In 2015, during the long holidays, Rachel went to visit her aunt in Bondo Town where she met a 19-year-old young man fresh from high school. The two got intimate and the results did not take long.

“I missed my menses just as schools were opening but I did not take it seriously until they failed to come again the second time; I was quiet about it,” she recounts.

By the third month, her mum had realized something was amiss and Rachel had gotten all manner of counsel from her friends to terminate the pregnancy. The man responsible for the pregnancy denied and went to Nairobi leaving her all alone.

She states, “I was almost tempted but my mum urged me not to try it because she would support me and if I wanted to go back to school then she would help care for the baby.”

Rachel carried her pregnancy through school with her teachers supporting her and after giving birth, she went back and sat for KCPE after which she joined Form One.

“When I am away in school, my mum takes care of my son and he will be starting school next year but I want to work hard and study journalism so that I can care for my mum and son,” she promises.

Rachel confides that she is now on a long-acting contraceptive; she adds that if she had proper information, she would not have gotten pregnant in the first place.

Adolescent girls are susceptible to face a situation similar to Rachel’s. With the sexual debut in Kenya standing at about 15 years according to the Kenya Demographic and Health Survey (KDHS) 2014, teenage pregnancies are most likely to occur. Half of Siaya teenagers have their sexual debut by the age of 17.

Each year, 13,000 girls drop out of school due to unintended pregnancies. The National Adolescent Sexual and Reproductive Health policy 2015 calls for age-appropriate sexuality education.

In Siaya County, teenage pregnancy stands at 35 per cent according to the county director of health Dr Ken Oruenjo. This is twice above the national average which is at 18 per cent according to KDHS 2014.

For instance, at Ong’ielo Health Centre in Rarieda, Siaya County, there were 38 antenatal care visits and 15 deliveries by girls under the age of 17 between January and April this year.

Oruenjo says, “we have decided to bring stakeholders from education, health, civil society and young people together to discuss the way out of this challenge.”

Ezekiel Ojwang, the Alego Usonga reproductive health coordinator says that four in five teenage pregnancies in the county are unintended. He adds that a solution has to be found.

“Prevention of such pregnancies is key and the solution, first of all, lies in the provision of age-appropriate information to adolescents and provision of contraception services to those who are sexually active,” says Ojwang.

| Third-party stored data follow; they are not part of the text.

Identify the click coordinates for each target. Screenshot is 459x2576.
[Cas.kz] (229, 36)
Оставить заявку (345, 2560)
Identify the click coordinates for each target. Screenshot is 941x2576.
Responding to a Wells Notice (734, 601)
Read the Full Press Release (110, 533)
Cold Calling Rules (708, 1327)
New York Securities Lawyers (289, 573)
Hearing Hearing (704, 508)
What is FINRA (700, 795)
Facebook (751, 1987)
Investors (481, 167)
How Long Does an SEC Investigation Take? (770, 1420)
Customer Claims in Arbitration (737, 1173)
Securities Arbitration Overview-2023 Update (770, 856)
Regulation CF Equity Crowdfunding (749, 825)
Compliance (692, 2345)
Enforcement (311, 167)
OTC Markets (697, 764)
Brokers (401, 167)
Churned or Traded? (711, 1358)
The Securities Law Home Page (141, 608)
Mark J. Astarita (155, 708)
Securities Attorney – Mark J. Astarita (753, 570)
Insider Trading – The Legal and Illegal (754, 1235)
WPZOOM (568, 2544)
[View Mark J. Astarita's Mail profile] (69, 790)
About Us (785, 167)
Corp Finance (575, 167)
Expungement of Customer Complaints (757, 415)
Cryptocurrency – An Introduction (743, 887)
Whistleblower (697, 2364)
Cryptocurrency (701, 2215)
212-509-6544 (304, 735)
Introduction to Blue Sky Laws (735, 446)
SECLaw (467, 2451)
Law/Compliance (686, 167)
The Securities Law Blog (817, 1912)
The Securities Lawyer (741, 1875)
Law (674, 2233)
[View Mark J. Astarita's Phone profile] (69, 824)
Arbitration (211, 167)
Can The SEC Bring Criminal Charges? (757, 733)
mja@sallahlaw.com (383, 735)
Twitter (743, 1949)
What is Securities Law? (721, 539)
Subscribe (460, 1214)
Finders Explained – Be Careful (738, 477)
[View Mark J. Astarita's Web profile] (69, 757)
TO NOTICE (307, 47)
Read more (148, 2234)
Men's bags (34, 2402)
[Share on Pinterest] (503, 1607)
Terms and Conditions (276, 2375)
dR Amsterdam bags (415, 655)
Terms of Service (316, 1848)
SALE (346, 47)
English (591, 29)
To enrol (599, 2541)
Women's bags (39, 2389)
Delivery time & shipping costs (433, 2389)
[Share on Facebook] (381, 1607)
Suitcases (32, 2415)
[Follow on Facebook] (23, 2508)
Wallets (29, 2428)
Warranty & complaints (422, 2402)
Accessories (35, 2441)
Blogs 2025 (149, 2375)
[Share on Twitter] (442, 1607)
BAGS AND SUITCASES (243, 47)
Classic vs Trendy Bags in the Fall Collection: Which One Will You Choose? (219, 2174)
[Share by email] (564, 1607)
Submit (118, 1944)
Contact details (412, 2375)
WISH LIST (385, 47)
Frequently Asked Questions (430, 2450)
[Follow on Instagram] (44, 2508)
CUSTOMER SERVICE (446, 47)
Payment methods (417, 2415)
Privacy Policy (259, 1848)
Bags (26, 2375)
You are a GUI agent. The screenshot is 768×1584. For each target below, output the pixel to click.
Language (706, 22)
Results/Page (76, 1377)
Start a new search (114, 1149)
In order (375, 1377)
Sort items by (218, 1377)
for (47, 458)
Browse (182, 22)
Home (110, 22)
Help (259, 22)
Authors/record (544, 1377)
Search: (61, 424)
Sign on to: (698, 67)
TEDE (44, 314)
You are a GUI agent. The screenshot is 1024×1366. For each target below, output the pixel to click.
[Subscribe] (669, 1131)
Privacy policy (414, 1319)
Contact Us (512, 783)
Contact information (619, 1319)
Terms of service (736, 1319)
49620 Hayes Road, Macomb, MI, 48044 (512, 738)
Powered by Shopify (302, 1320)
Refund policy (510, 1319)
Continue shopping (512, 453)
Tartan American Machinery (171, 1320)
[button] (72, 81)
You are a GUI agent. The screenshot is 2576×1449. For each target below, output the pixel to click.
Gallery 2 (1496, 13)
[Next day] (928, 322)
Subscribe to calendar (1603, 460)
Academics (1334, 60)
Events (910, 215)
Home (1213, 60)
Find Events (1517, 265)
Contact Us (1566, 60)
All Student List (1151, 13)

He states that some of these unintended pregnancies have ended up as unsafe abortions which the county’s public health facilities have to treat consuming time that could be utilized to care for other medical cases.

Ojwang says, “young people use all manner of methods from concentrated juice and tea to the use of sticks in an attempt to terminate the pregnancies, and the average cost to treat this per woman is usually Sh5,000.”

Siaya County Referral Hospital treats at least one case of unsafe abortion every single day, these are issues that Oruenjo argues can be avoided with proper coordination by different players focusing on adolescents.

The adolescent policy points out that adolescent pregnancy, whether intended or unintended, increases the risk of maternal mortality and morbidities including complications of unsafe abortion, prolonged labor, delivery and post-natal period.

Deaths of adolescent girls from sexual and reproductive-related causes remains a grey area.

“Country-specific adolescent mortality data are not available. However, estimates from developing countries indicate that pregnancy and delivery complications, including unsafe abortion, are the second leading causes of death for girls below 20 years,” states the adolescent policy.